(Stored items)
____

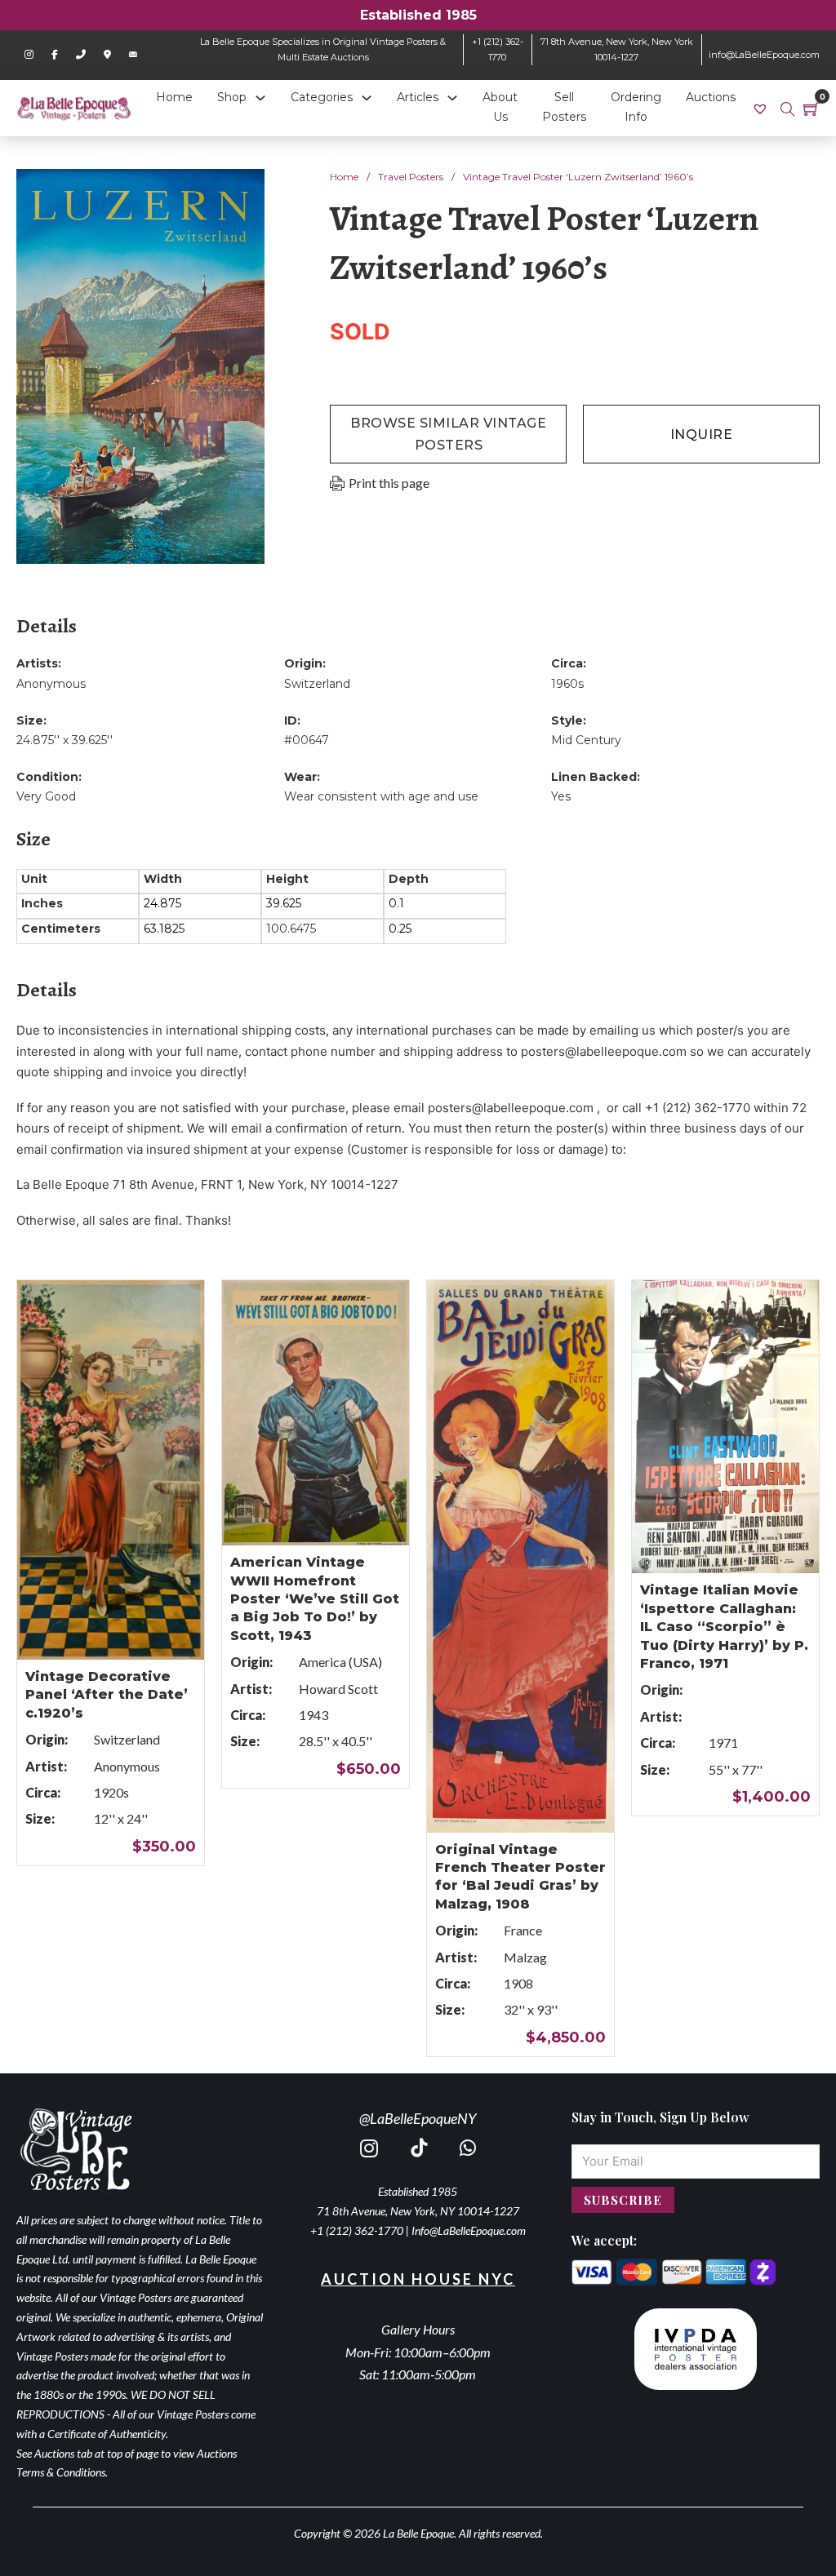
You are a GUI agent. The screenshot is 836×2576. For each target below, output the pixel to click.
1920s (111, 1792)
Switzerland (317, 683)
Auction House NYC (418, 2279)
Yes (561, 796)
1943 (313, 1715)
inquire (701, 434)
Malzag (525, 1957)
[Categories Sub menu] (366, 98)
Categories (322, 97)
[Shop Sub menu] (260, 98)
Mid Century (586, 740)
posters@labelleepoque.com (604, 1051)
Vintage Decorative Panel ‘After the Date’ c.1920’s (106, 1695)
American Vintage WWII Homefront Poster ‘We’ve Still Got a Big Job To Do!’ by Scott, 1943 (314, 1598)
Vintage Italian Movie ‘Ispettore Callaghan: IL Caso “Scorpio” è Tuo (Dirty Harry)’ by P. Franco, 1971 (724, 1626)
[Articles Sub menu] (452, 98)
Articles (417, 97)
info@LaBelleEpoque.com (764, 54)
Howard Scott (338, 1688)
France (523, 1930)
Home (174, 97)
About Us (500, 107)
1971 (723, 1742)
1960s (567, 683)
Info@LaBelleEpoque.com (468, 2230)
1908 (518, 1983)
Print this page (389, 482)
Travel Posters (410, 177)
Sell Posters (564, 107)
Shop (232, 97)
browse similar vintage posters (448, 434)
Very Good (46, 796)
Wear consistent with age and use (381, 796)
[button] (242, 191)
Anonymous (51, 683)
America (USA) (340, 1661)
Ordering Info (636, 107)
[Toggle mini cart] (811, 108)
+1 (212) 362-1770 (356, 2230)
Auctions (711, 97)
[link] (762, 108)
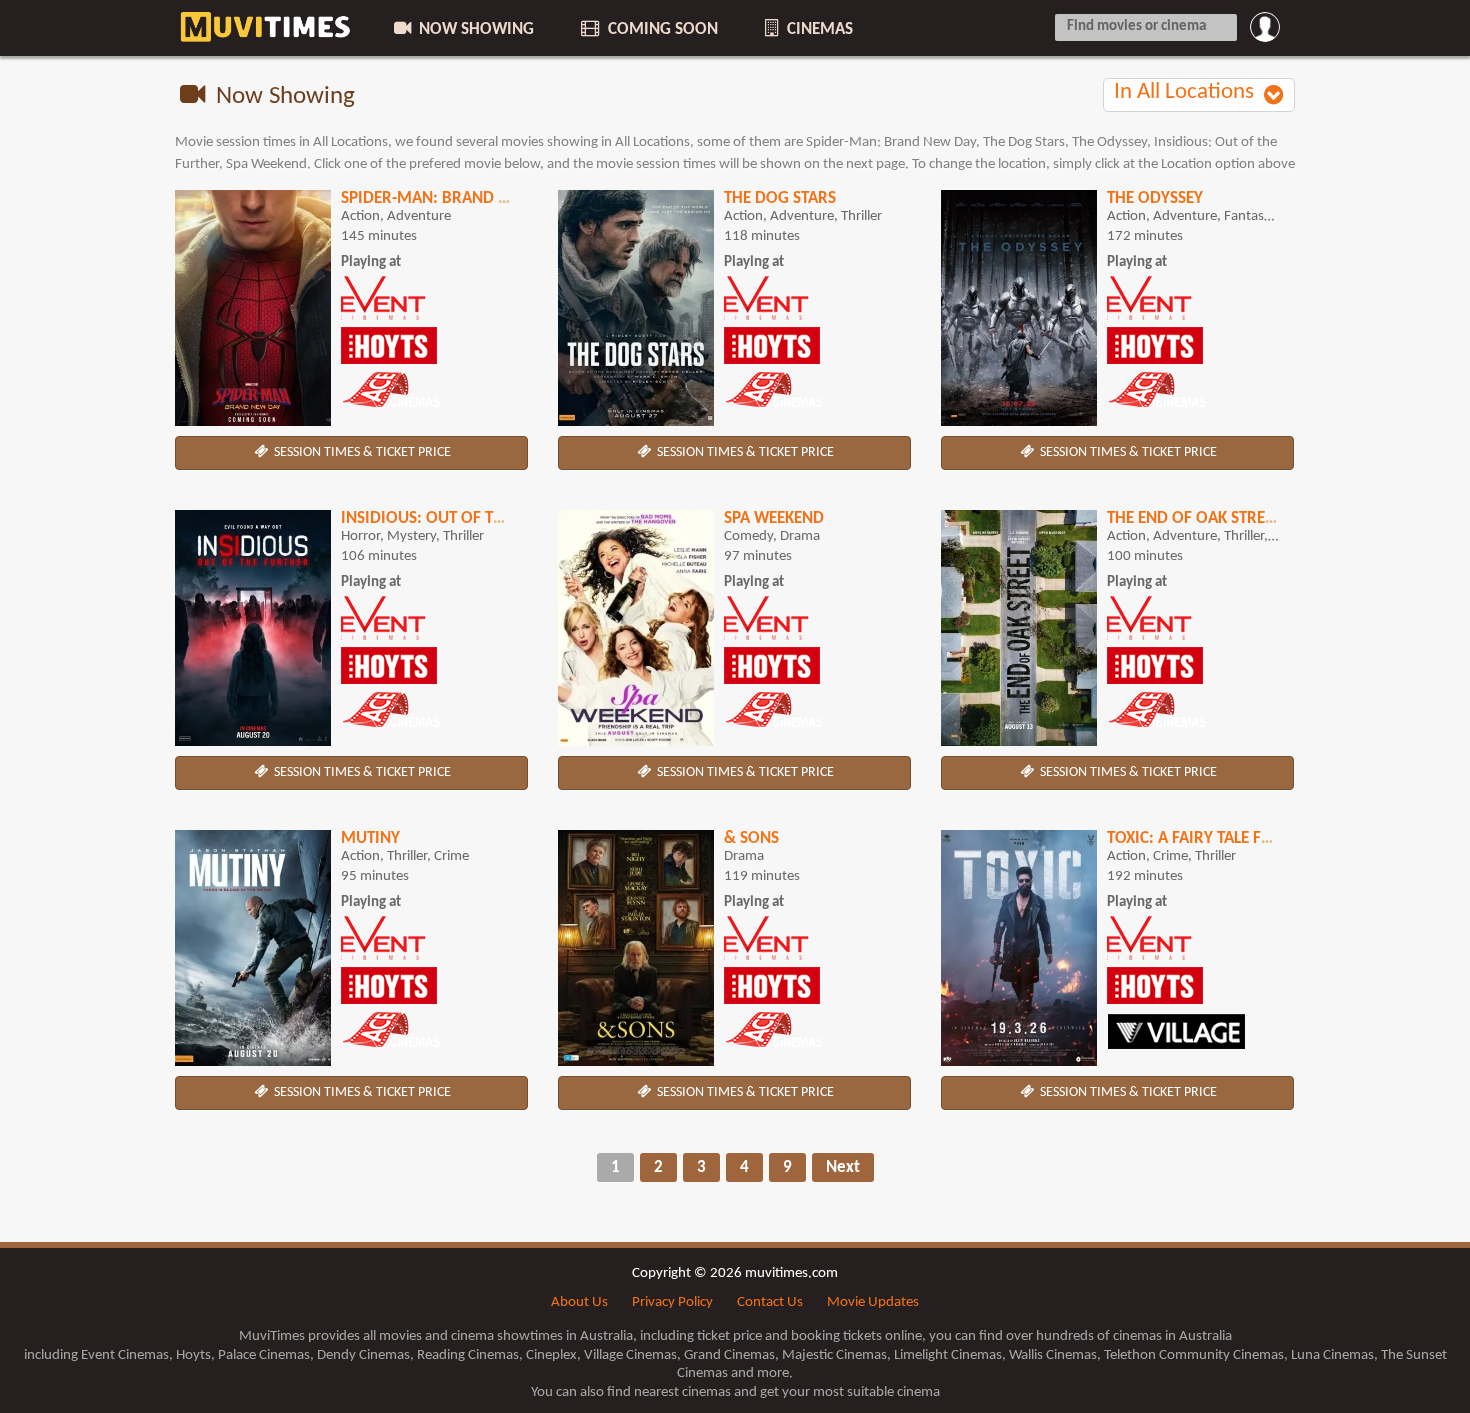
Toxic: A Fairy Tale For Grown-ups (1243, 838)
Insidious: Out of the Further (461, 518)
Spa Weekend (774, 518)
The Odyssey (1155, 198)
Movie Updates (873, 1302)
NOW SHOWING (474, 29)
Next (843, 1167)
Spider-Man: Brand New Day (453, 198)
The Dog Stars (780, 198)
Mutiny (370, 838)
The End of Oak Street (1194, 518)
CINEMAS (818, 29)
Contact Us (770, 1302)
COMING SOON (661, 29)
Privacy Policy (672, 1302)
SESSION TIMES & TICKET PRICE (361, 452)
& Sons (751, 838)
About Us (579, 1302)
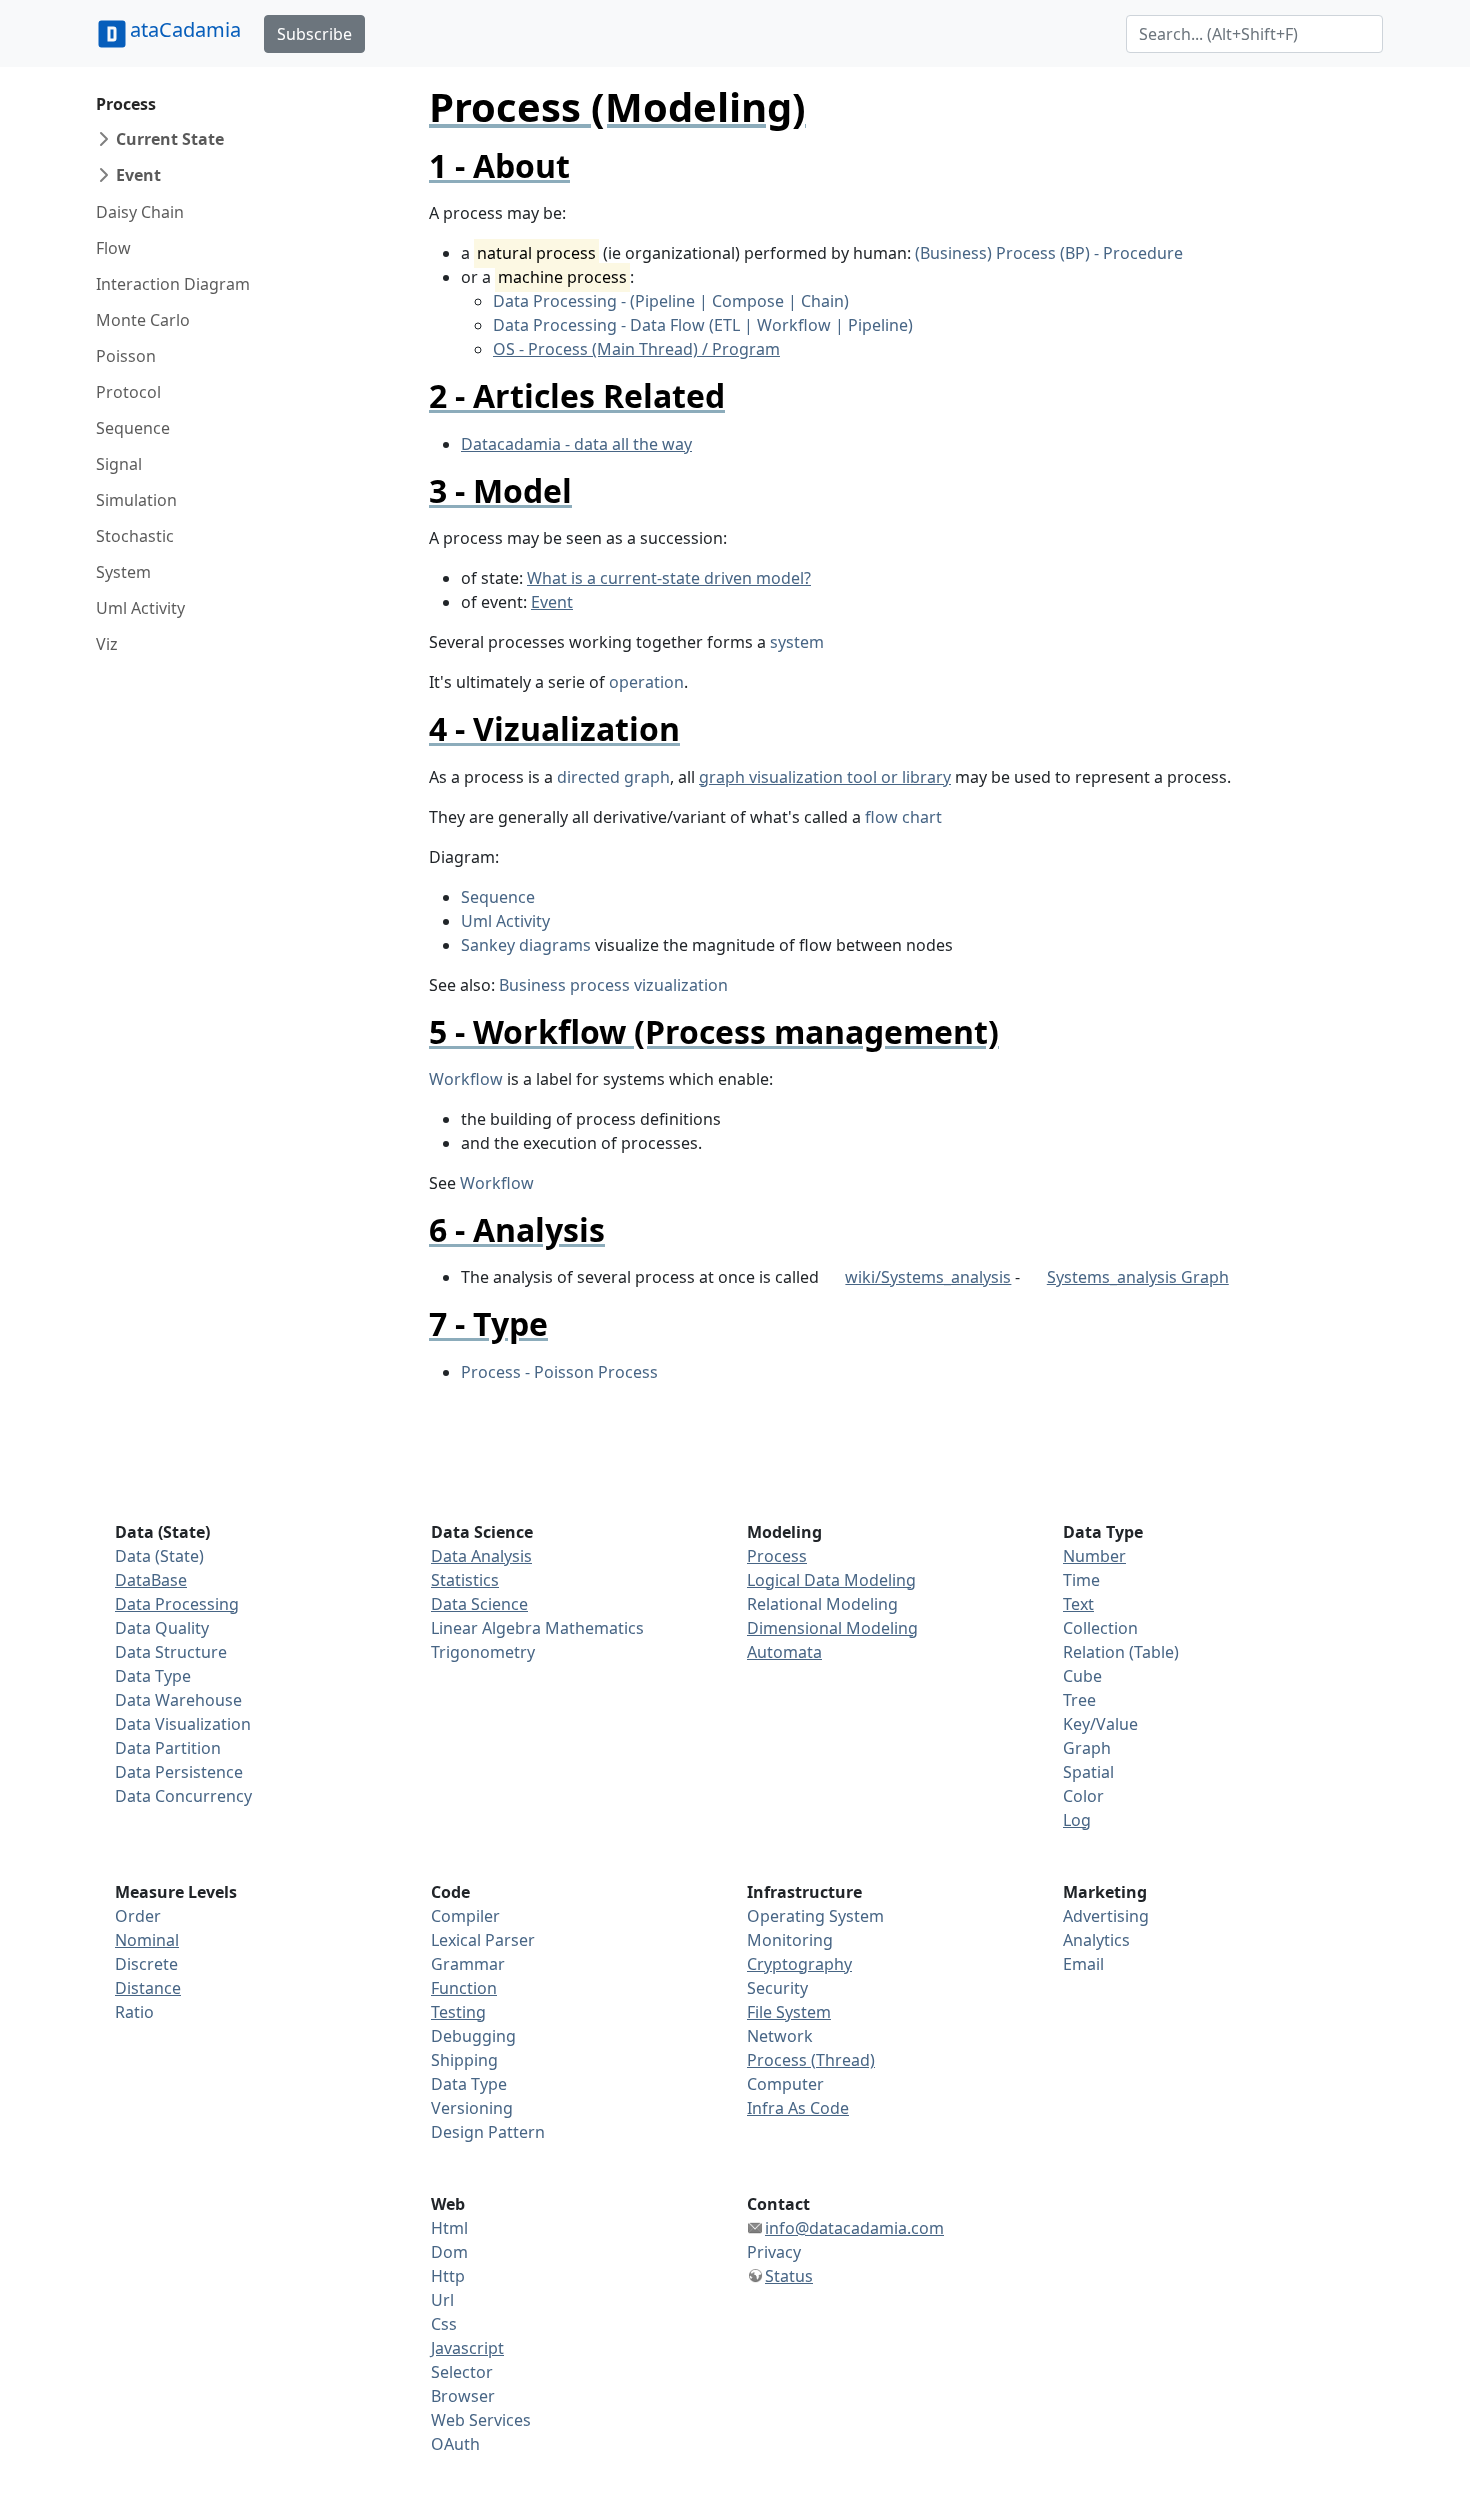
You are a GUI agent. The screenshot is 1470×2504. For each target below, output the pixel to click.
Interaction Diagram (173, 284)
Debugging (473, 2036)
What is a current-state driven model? (669, 578)
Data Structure (171, 1652)
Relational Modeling (822, 1604)
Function (464, 1988)
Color (1083, 1796)
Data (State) (159, 1556)
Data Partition (168, 1748)
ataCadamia (185, 29)
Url (442, 2300)
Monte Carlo (143, 320)
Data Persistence (179, 1772)
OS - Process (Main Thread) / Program (636, 349)
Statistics (465, 1580)
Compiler (465, 1916)
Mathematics (594, 1628)
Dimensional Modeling (832, 1628)
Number (1094, 1556)
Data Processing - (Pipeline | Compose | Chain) (671, 301)
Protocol (128, 392)
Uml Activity (140, 608)
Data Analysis (481, 1556)
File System (789, 2012)
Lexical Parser (483, 1940)
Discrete (146, 1964)
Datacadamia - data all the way (576, 444)
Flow (113, 248)
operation (646, 682)
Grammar (468, 1964)
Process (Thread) (811, 2060)
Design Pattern (488, 2132)
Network (780, 2036)
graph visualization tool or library (825, 777)
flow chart (903, 817)
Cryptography (799, 1964)
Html (449, 2228)
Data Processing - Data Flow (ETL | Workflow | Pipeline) (703, 325)
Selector (462, 2372)
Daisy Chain (140, 212)
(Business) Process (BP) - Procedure (1049, 253)
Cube (1082, 1676)
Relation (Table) (1121, 1652)
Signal (119, 464)
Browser (463, 2396)
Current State (170, 139)
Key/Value (1100, 1724)
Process (126, 104)
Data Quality (162, 1628)
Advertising (1106, 1916)
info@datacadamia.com (854, 2228)
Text (1078, 1604)
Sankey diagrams (526, 945)
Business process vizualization (613, 985)
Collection (1100, 1628)
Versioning (472, 2108)
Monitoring (790, 1940)
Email (1083, 1964)
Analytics (1096, 1940)
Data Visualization (183, 1724)
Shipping (464, 2060)
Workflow (466, 1079)
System (123, 572)
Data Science (479, 1604)
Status (789, 2276)
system (797, 642)
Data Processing (177, 1604)
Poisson (126, 356)
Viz (107, 644)
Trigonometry (483, 1652)
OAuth (455, 2444)
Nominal (147, 1940)
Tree (1079, 1700)
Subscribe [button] (314, 34)
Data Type (153, 1676)
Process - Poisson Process (559, 1372)
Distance (148, 1988)
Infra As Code (798, 2108)
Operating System (815, 1916)
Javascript (467, 2348)
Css (444, 2324)
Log (1077, 1820)
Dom (449, 2252)
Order (138, 1916)
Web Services (481, 2420)
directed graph (613, 777)
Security (777, 1988)
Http (448, 2276)
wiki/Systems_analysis (928, 1277)
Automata (784, 1652)
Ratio (134, 2012)
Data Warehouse (178, 1700)
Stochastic (135, 536)
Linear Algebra (486, 1628)
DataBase (151, 1580)
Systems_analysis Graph (1137, 1277)
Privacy (774, 2252)
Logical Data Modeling (831, 1580)
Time (1081, 1580)
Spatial (1088, 1772)
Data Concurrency (183, 1796)
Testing (458, 2012)
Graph (1087, 1748)
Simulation (136, 500)
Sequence (133, 428)
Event (138, 175)
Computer (785, 2084)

____

◆ **Task description**:
In the records above, locate the line that contains "info@datacadamia.com (854, 2228)". Repeat it and every line after it, exactly, and nothing else.

◆ **Answer to the problem**:
info@datacadamia.com (854, 2228)
Text (1078, 1604)
Sankey diagrams (526, 945)
Business process vizualization (613, 985)
Collection (1100, 1628)
Versioning (472, 2108)
Monitoring (790, 1940)
Email (1083, 1964)
Analytics (1096, 1940)
Data Visualization (183, 1724)
Shipping (464, 2060)
Workflow (466, 1079)
System (123, 572)
Data Science (479, 1604)
Status (789, 2276)
system (797, 642)
Data Processing (177, 1604)
Poisson (126, 356)
Viz (107, 644)
Trigonometry (483, 1652)
OAuth (455, 2444)
Nominal (147, 1940)
Tree (1079, 1700)
Subscribe [button] (314, 34)
Data Type (153, 1676)
Process - Poisson Process (559, 1372)
Distance (148, 1988)
Infra As Code (798, 2108)
Operating System (815, 1916)
Javascript (467, 2348)
Css (444, 2324)
Log (1077, 1820)
Dom (449, 2252)
Order (138, 1916)
Web Services (481, 2420)
directed graph (613, 777)
Security (777, 1988)
Http (448, 2276)
wiki/Systems_analysis (928, 1277)
Automata (784, 1652)
Ratio (134, 2012)
Data Warehouse (178, 1700)
Stochastic (135, 536)
Linear Algebra (486, 1628)
DataBase (151, 1580)
Systems_analysis Graph (1137, 1277)
Privacy (774, 2252)
Logical Data Modeling (831, 1580)
Time (1081, 1580)
Spatial (1088, 1772)
Data Concurrency (183, 1796)
Testing (458, 2012)
Graph (1087, 1748)
Simulation (136, 500)
Sequence (133, 428)
Event (138, 175)
Computer (785, 2084)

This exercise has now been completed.